Predicates support these operators on a column:

• eq, neq (string compare; case-insensitive if case_insensitive = true)
• in, not_in (list of values, string compare)
• like, ilike (SQL-like: % and _)
• regex, iregex (Rust regex; iregex is case-insensitive)
• lt, lte, gt, gte (numeric compare; values parsed as numbers)
• is_null, not_null (no value needed)

Example:

[row_filters."public.users"]
retain = [
  { column = "country", op = "eq",  value = "US" },
  { column = "email",   op = "ilike", value = "%@myco.com" }
]
delete = [
  { column = "is_admin", op = "eq", value = "true" },
  { column = "email",    op = "ilike", value = "%@example.com" }
]

Row filtering works for both INSERT ... VALUES (...) and COPY ... FROM stdin rows.

Conditional per-column cases (first-match-wins)

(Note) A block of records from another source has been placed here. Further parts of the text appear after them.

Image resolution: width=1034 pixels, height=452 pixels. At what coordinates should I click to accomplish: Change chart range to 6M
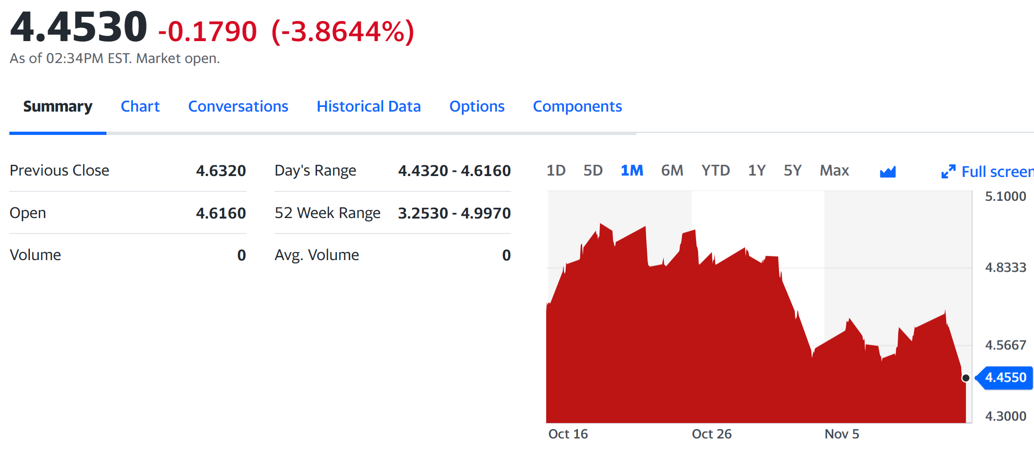coord(672,170)
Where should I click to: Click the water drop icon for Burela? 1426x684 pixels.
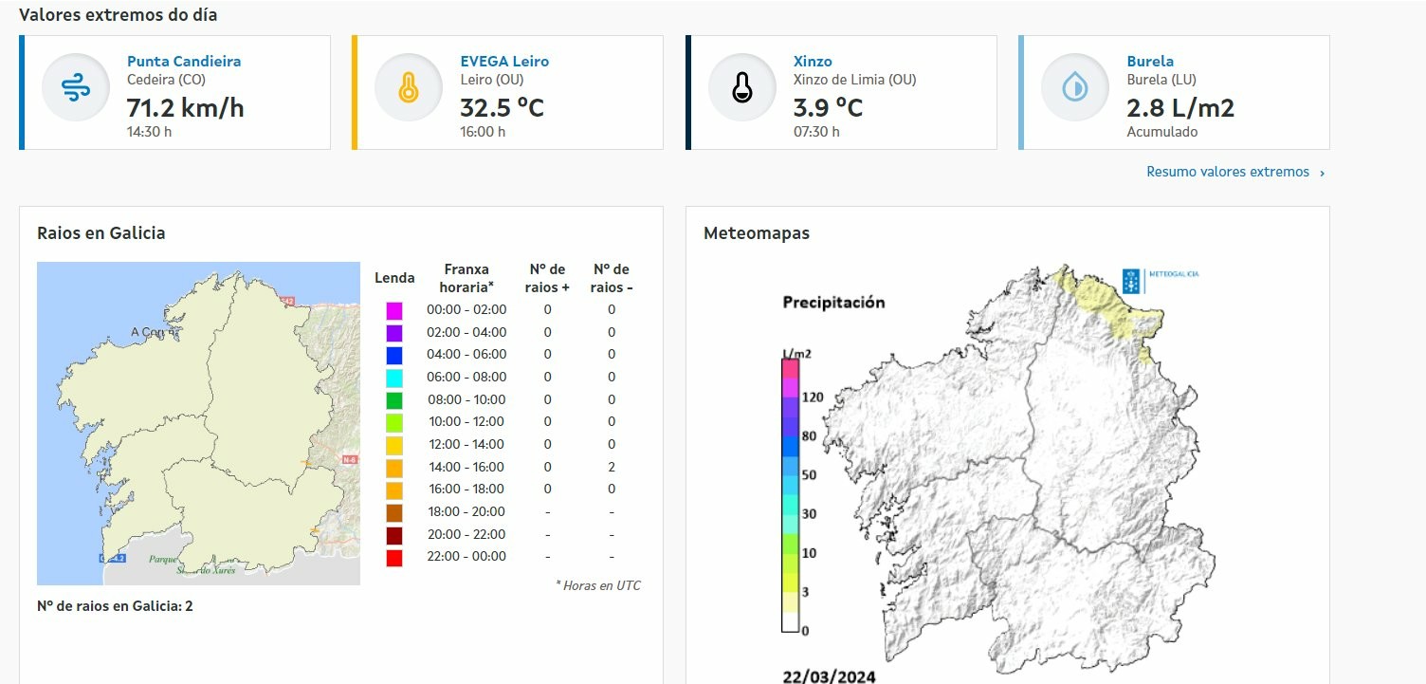coord(1074,88)
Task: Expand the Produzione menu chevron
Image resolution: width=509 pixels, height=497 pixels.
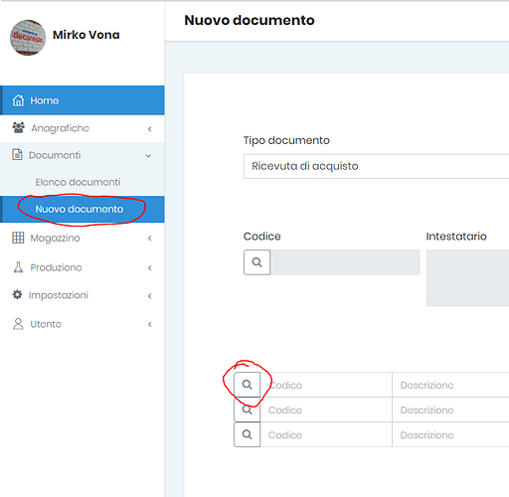Action: point(150,267)
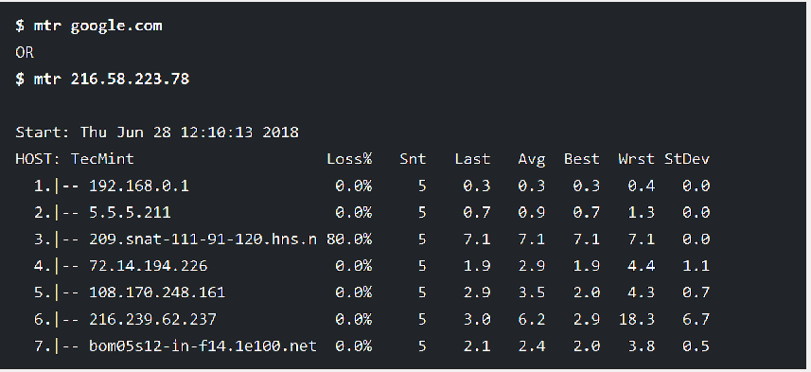Screen dimensions: 811x372
Task: Click the Last column header
Action: [x=472, y=159]
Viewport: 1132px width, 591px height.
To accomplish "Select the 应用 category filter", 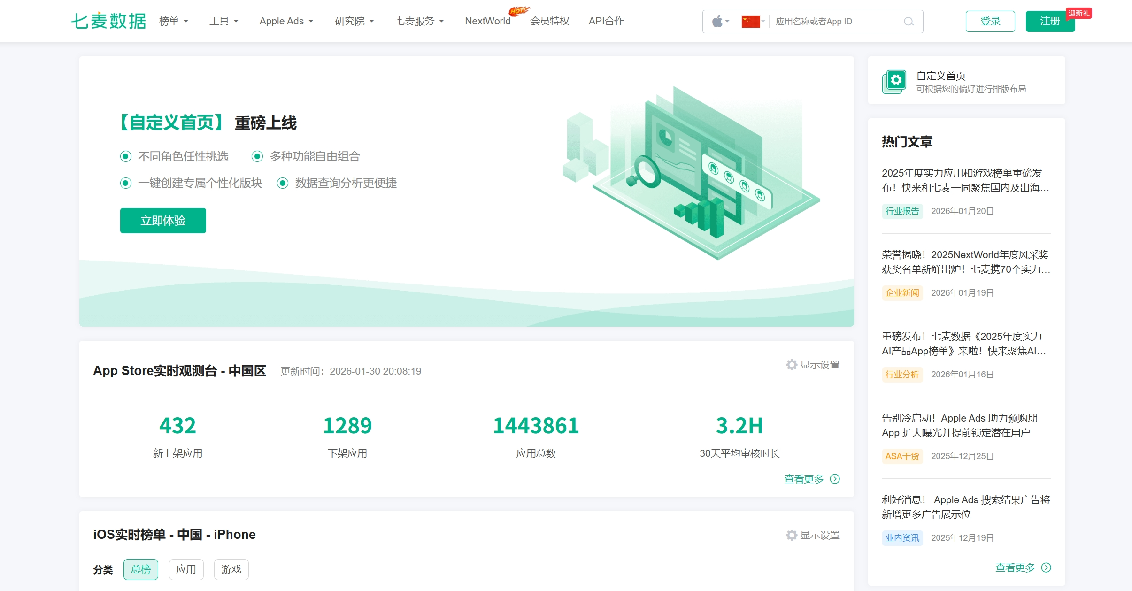I will [186, 569].
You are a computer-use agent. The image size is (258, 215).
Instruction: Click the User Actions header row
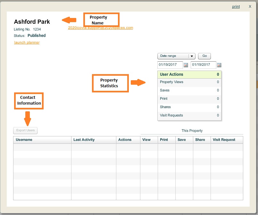(189, 74)
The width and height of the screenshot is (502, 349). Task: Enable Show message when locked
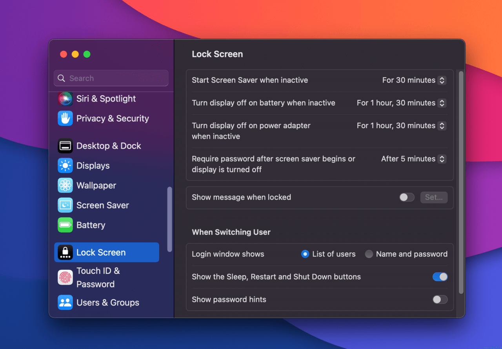pos(407,197)
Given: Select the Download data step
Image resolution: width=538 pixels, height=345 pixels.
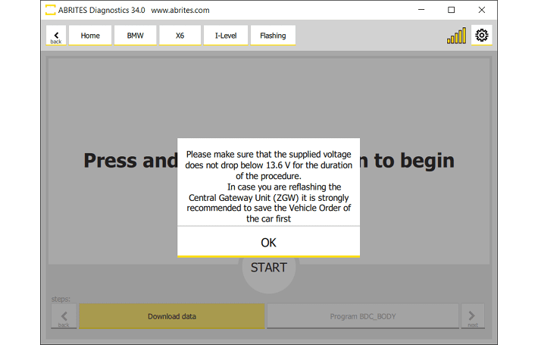Looking at the screenshot, I should tap(172, 316).
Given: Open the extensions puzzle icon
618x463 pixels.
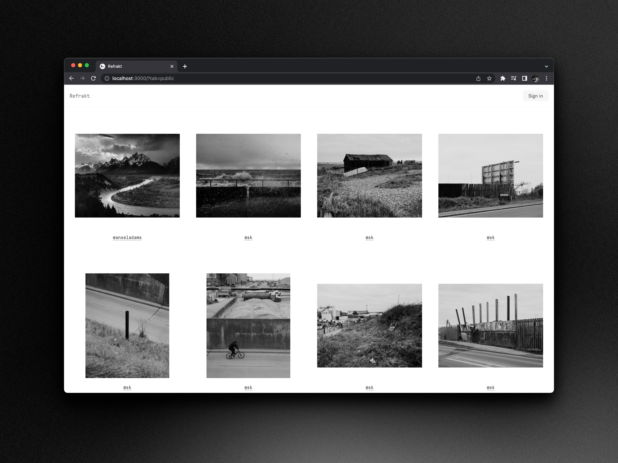Looking at the screenshot, I should point(503,79).
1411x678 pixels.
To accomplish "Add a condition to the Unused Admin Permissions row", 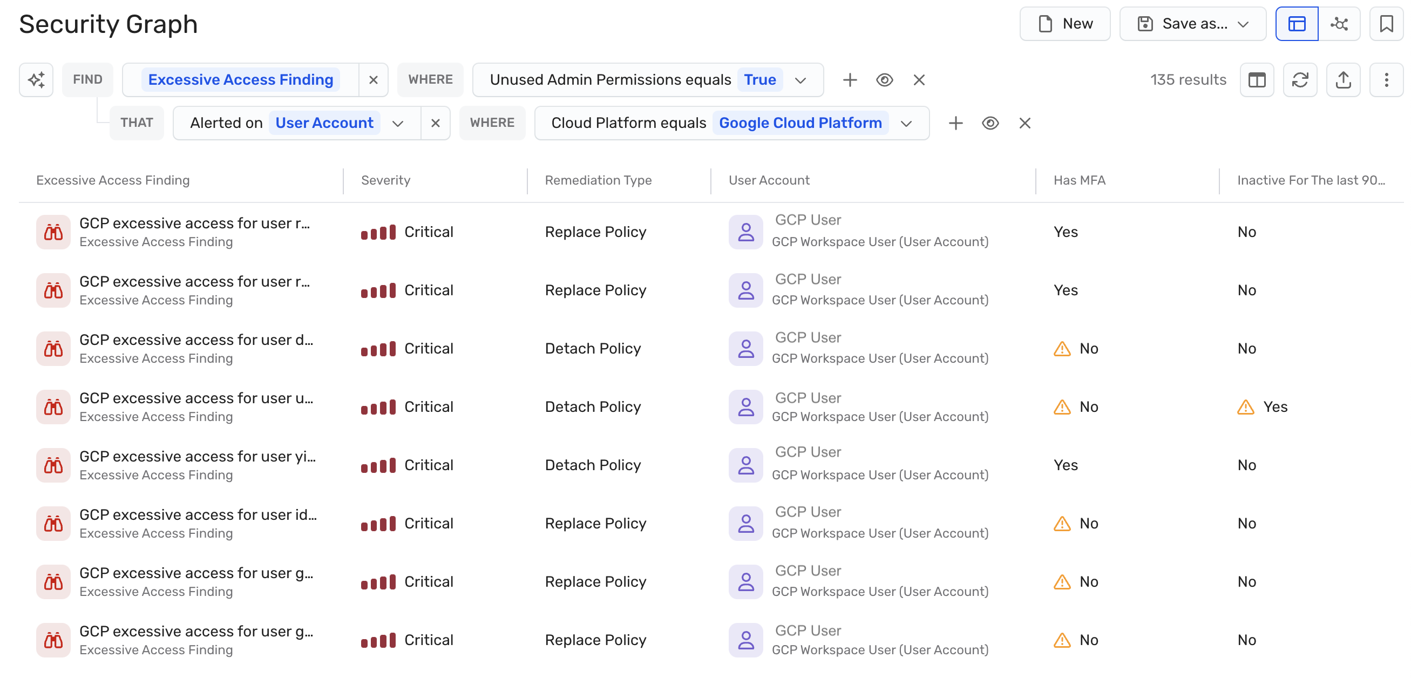I will click(x=850, y=80).
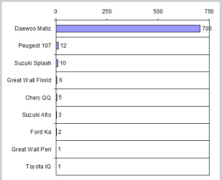Click the 500 axis tick label
Screen dimensions: 222x180
[158, 12]
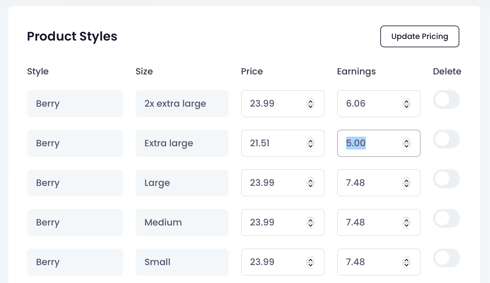Screen dimensions: 490x283
Task: Click the 2x extra large size field
Action: click(182, 103)
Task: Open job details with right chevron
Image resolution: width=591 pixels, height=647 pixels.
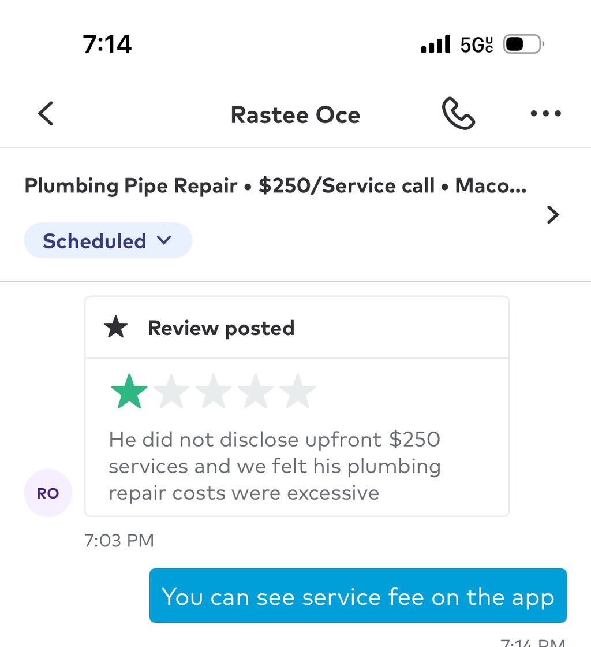Action: 553,214
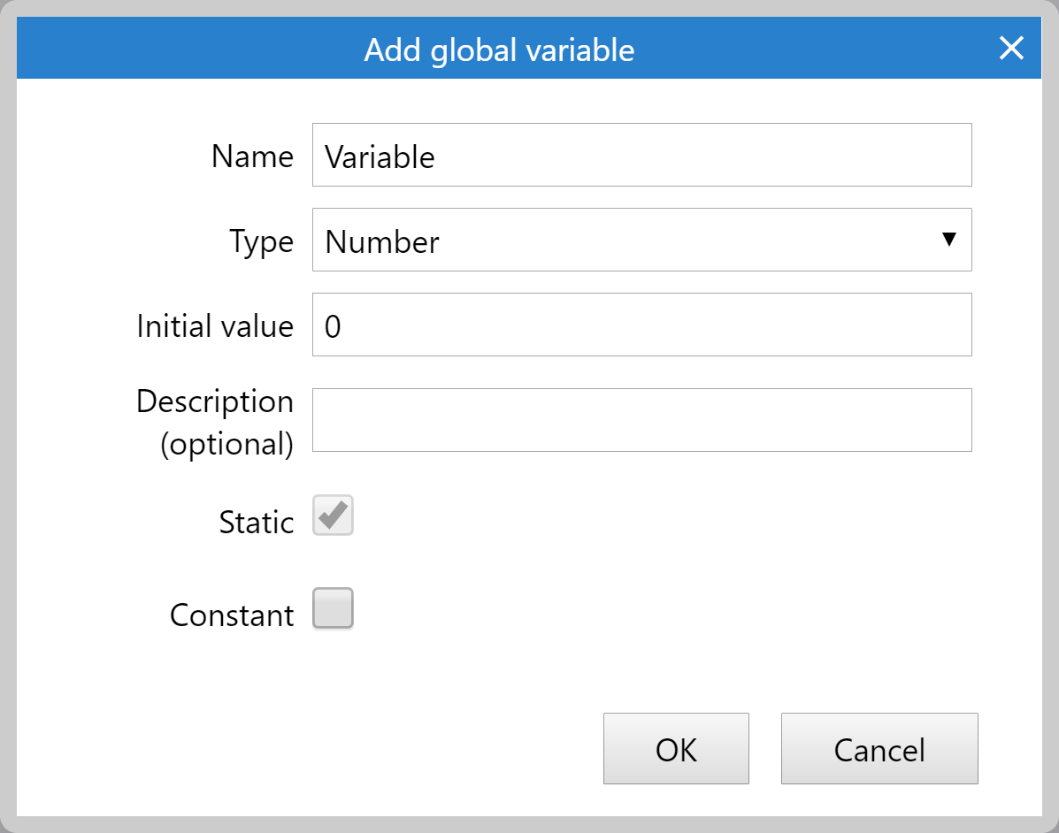This screenshot has width=1059, height=833.
Task: Toggle the Static option off
Action: click(x=332, y=516)
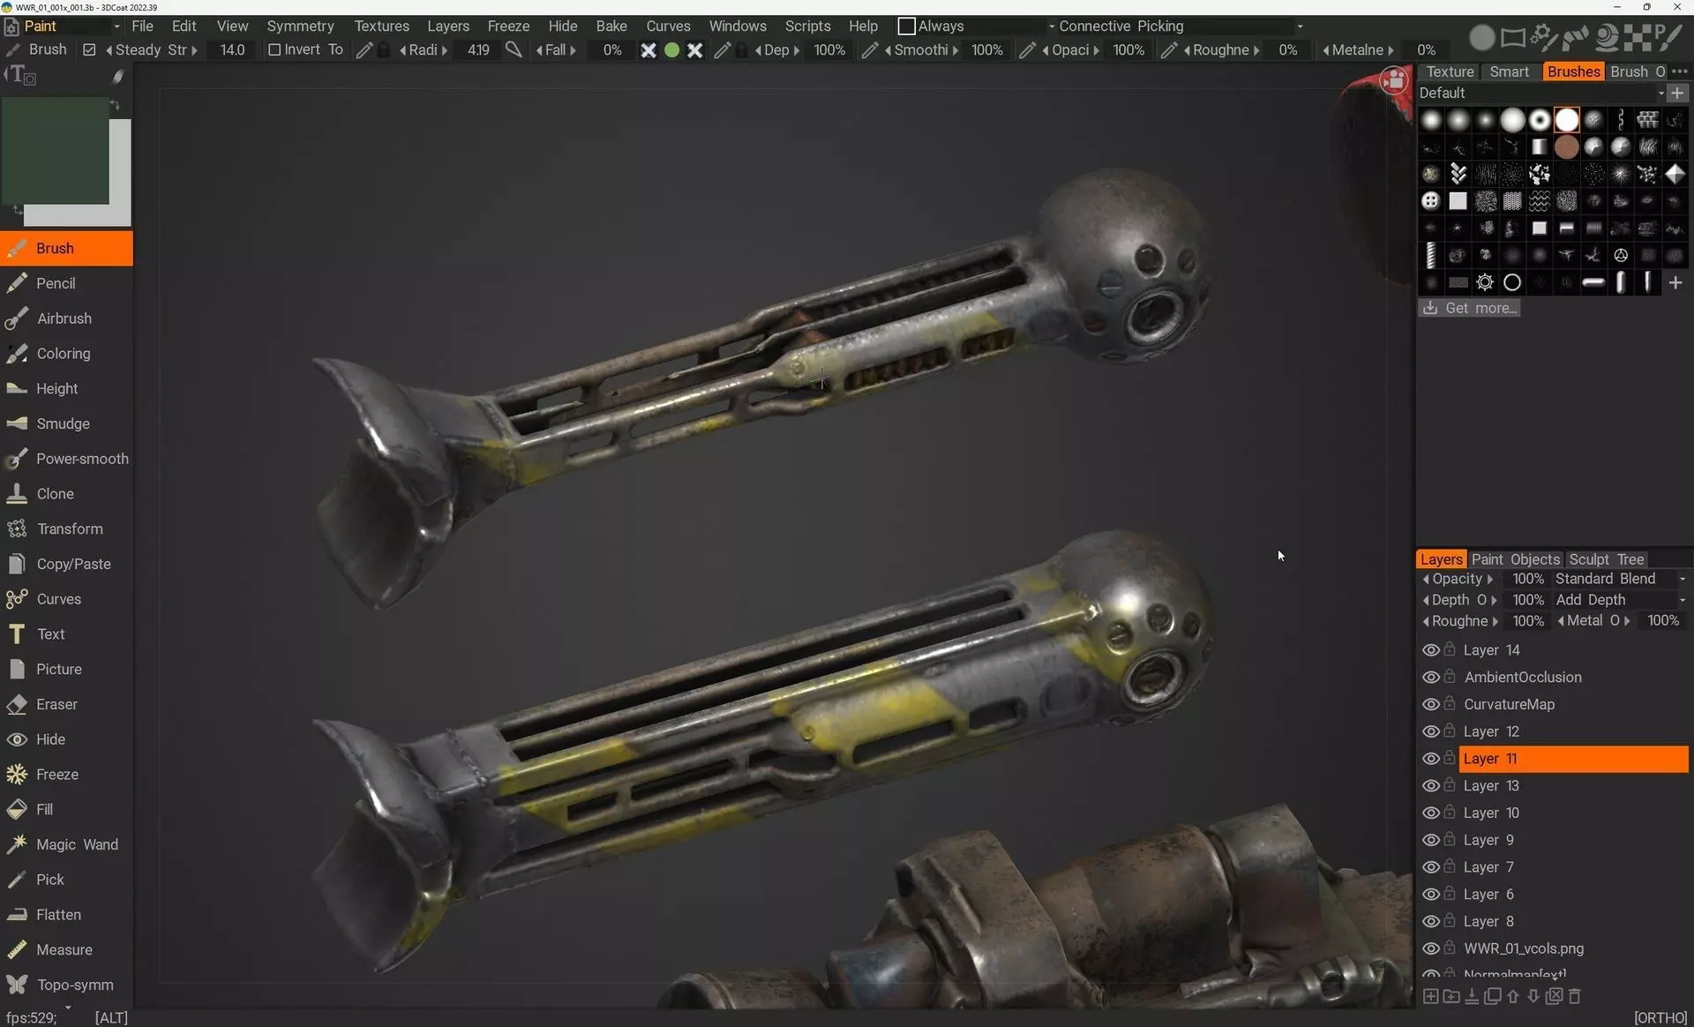Click the dark green foreground color swatch
Image resolution: width=1694 pixels, height=1027 pixels.
[55, 150]
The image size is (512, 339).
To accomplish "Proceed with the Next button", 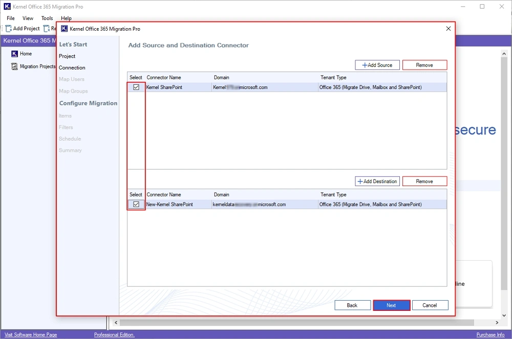I will [391, 305].
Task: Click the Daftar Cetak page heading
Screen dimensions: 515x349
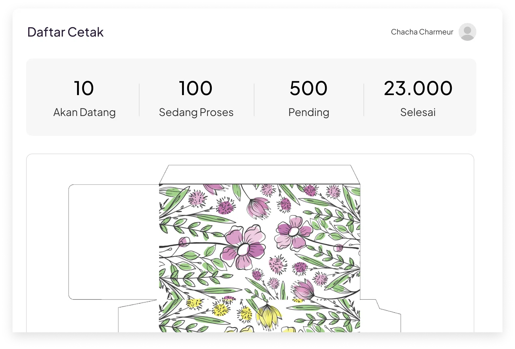Action: (66, 32)
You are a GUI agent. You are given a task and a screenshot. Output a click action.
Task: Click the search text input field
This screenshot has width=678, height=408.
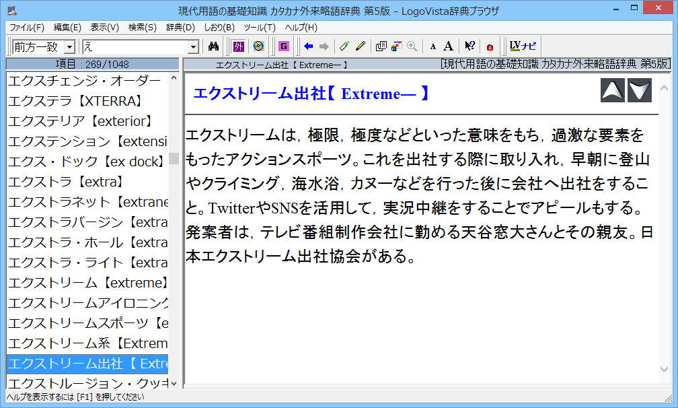click(x=135, y=47)
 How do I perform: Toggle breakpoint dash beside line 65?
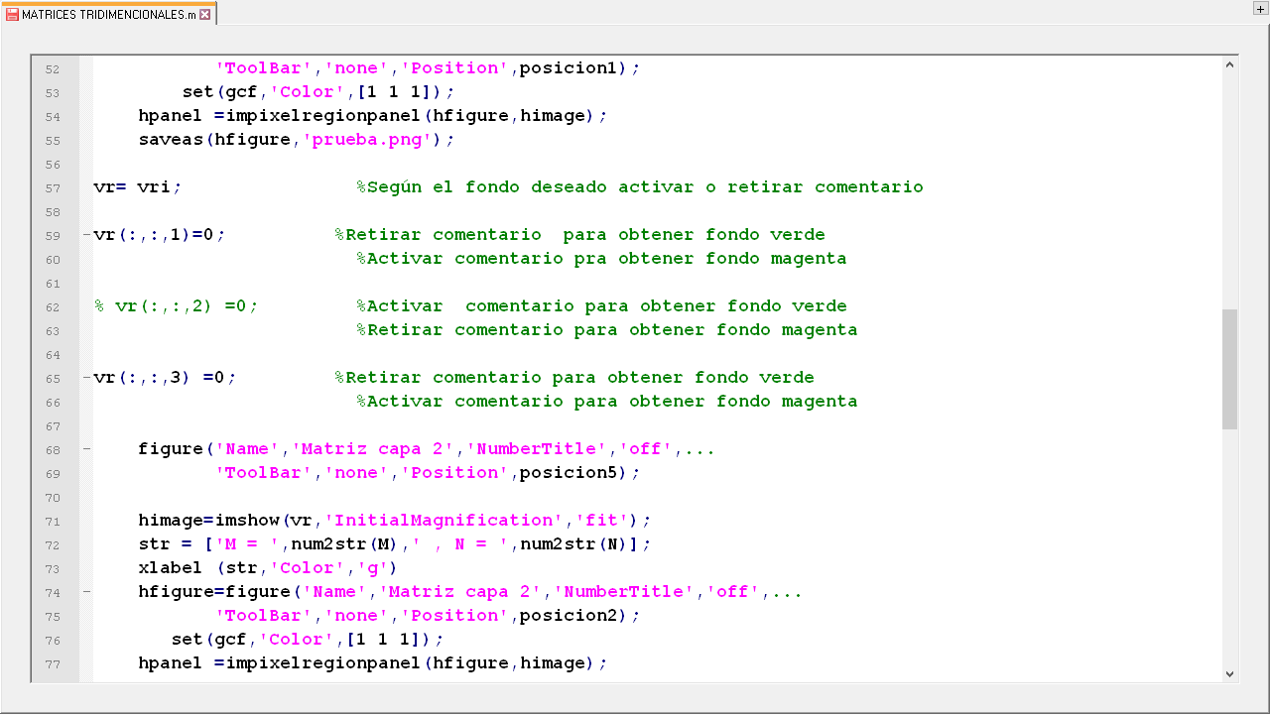tap(86, 378)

Define default strategies in rules."<table>" and add ordered per-column cases in column_cases."<table>"."<column>". For each row, for each column, Dumpling applies the first matching case; if none match, it uses the default from rules.

Example:

[rules."public.users"]
email = { strategy = "hash", as_string = true }   # default
name  = { strategy = "name" }

[[column_cases."public.users".email]]
when.any = [{ column = "is_admin", op = "eq", value = "true" }]
strategy = { strategy = "redact", as_string = true }

[[column_cases."public.users".email]]
when.any = [{ column = "country", op = "in", values = ["DE","FR","GB"] }]
strategy = { strategy = "hash", salt = "eu-salt", as_string = true }

Notes:

• when.any is OR, when.all is AND; you can use either or both. If both are empty, the case matches unconditionally.
• First-match-wins per column; there is no merge/replace or fallthrough flag.
• Row filtering (row_filters) is evaluated before cases; deleted rows are not transformed.

Notes

• This is a streaming transformer; memory usage stays small even for big dumps.
• For best results, configure strategies compatible with column data types. If you hash an integer column, Dumpling will render a string which Postgres can usually coerce, but explicit as_string = false may help in some cases.
• If you switch runtimes/branches frequently and see test DB migration issues in your project, remember you can run tests with pytest --create-db (project convention).
• Deterministic anonymization for tests: pass --seed <u64> or set env DUMPLING_SEED to make fuzz strategies reproducible across runs.